Beagle 2 Team Honoured
The Beagle 2 team have been honoured for their innovative work, following the discovery of Britain's long lost Mars rover earlier this year.
Lander Operations Centre
Here at the National Space Centre we have always followed the story of Beagle 2 closely. Not only was this little probe representative of the UK’s innovative space industry but we were intrinsically linked to the design and operation of the proposed lander. The small team, led by Professor Colin Pillinger, were based at the National Space Centre as we were also selected to be the site of the Lander Operations Control Centre.
In the months leading up to the launch and landing of the spacecraft, scientists based here would supervise the mission during flight whilst providing our visitors with a unique insight. Had the mission gone to plan, the lander would have continued to be controlled from the National Space Centre and the data collected would have been relayed from here to other science institutions for analysis.
Unfortunately, as many of you may be aware, back in 2003 the ‘call home’ signal from Beagle 2 never came. Although the probe was searched for, it couldn’t be found. The last contact came in late December when the probe separated from the parent craft. However, earlier this year the probe was rediscovered, over a decade since last contact. Images taken on the surface of Mars revealed that the probe in fact landed safely, however a problem with the solar panel deployment had prevented full operation taking place. While a bitter-sweet victory, it was a victory nonetheless. Landing is the most difficult part of any mission, and the Beagle 2 team had achieved it.
This was a fantastic achievement for any team but for those of us a little closer to the project, it now feels even more momentous. This could be due to the previous tragedy that had been endured after the mission was thought to be completely lost. The vindication that the landing system had worked provides some consolation to the team that worked on, what was thought to be, an unsuccessful mission.
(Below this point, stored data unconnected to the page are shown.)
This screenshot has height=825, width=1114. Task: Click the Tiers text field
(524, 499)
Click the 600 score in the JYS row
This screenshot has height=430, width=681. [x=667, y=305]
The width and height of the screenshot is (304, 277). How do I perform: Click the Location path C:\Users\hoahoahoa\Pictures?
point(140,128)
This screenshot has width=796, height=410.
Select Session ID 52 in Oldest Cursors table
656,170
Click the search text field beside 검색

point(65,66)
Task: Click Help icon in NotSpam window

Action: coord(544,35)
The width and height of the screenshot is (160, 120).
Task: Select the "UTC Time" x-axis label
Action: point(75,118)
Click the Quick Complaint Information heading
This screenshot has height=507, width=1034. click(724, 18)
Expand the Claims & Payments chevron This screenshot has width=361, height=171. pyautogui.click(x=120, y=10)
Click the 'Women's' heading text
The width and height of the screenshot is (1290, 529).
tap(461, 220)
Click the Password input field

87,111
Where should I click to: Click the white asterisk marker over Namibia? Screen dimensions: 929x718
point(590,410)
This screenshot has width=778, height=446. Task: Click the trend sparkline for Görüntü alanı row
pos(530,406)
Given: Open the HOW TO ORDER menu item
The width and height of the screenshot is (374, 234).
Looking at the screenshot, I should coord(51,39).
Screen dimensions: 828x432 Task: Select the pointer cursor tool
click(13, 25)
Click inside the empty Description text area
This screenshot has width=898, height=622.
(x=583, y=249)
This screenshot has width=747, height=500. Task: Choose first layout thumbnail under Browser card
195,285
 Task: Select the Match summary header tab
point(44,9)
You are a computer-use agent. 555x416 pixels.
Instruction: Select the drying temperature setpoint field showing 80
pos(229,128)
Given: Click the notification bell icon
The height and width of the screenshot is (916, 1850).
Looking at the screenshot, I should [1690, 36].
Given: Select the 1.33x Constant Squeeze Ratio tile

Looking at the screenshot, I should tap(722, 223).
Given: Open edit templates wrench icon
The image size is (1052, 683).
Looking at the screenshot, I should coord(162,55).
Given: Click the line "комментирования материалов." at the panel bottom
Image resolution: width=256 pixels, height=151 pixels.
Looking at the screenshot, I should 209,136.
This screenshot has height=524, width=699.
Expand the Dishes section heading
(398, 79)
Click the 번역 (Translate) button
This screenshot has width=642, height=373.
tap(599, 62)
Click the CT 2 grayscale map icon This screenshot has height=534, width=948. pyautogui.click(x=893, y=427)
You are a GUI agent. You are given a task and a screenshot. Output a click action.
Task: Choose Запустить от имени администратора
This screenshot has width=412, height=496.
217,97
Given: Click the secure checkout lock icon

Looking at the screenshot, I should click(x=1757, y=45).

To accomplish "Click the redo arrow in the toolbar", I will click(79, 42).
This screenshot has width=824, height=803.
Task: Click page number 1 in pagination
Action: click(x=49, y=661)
The payload space allowed for Beagle 2 was tiny, as the project was originally developed to fill a small weight excess that was left on a Mars mission. The team worked hard to ensure that the rover could be squeezed into the tight mass budget and required creative methods to ensure the project remained low mass and low space. The innovative ‘folding leaf’ solar panel system was key to fitting the lander on the mission. It took a great deal of engineering knowledge to ensure there was even a possibility that it would work. Although this system would ultimately cause the mission to fail, it still took an enormous amount of work to get to the stage Beagle 2 reached.
Beagle 2 honoured
This month the performance of Beagle 2 was honoured. The project team were celebrated for their outstanding achievement in space activities at the Sir Arthur Clarke awards ceremony in July. These prestigious British awards are given out annually to organisations or individuals who have made significant contributions to progress the space industry.
“It is a great pity that Colin Pillinger who lead the Beagle 2 project, George Fraser and Dave Barnes who all sadly passed last year are not here to see the award which recognises the extraordinary efforts made by the whole team, industry and academia to design, build, test and deliver Beagle 2 to the surface of Mars.” – Prof Mark Sims, when collecting the award at the UK Space Conference.